The facility is seeking collaborators from diverse fields — pharmaceutical companies, academic medical centers, hospital systems, diagnostic testing laboratories, healthcare software and electronic health record system developers, research institutions, colleges and universities, government organizations, biotechnology firms, medical device companies and others.
Collaborators can import their own research project, team up with an existing Discovery Accelerator research project, or utilize the Discovery Accelerator’s computing assets via IBM’s hybrid cloud.

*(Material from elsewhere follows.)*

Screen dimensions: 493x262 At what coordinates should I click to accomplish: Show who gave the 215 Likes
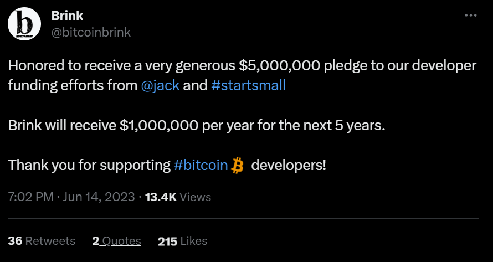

To further encourage collaboration and advancement in quantum computing, Cleveland Clinic is a founding partner of the Life Sciences and Healthcare Quantum Innovation Hub, an initiative led by the Washington, D.C.-based nonprofit development organization Connected DMV. Cleveland Clinic has been tapped to help define quantum computing’s role in the future of healthcare and to educate other health systems about the technology’s possibilities.
Educating a high-tech workforce
A pillar of the Discovery Accelerator’s mission is education — providing training to develop the healthcare research and technology workforce of the future and creating jobs to grow the economy.
The Cleveland Clinic-IBM partnership plans to provide innovative curricula in data science and quantum computing, offering training and certification programs designed for participants ranging from high school to the professional level, with access through grants, scholarships, fellowships and endowments. There will be research symposia and workshops intended for academia, industry, government and the public.
“We need to prepare a workforce that is able to make sense of the new technology,” says Neil Mehta, MD, a Cleveland Clinic internal medicine physician who oversees curriculum and technology as Associate Dean at Cleveland Clinic Lerner College of Medicine and who is helping lead the Discovery Accelerator education efforts along with Christine Moravec, PhD, and IBM colleagues.
“We’re already training people how to be good clinicians and good scientists,” says Dr. Moravec, Director of the Lerner Research Institute’s Research Education and Training Center. “They already speak the language of medicine and science. Now we need to train them how to speak the language of data and computation, too.”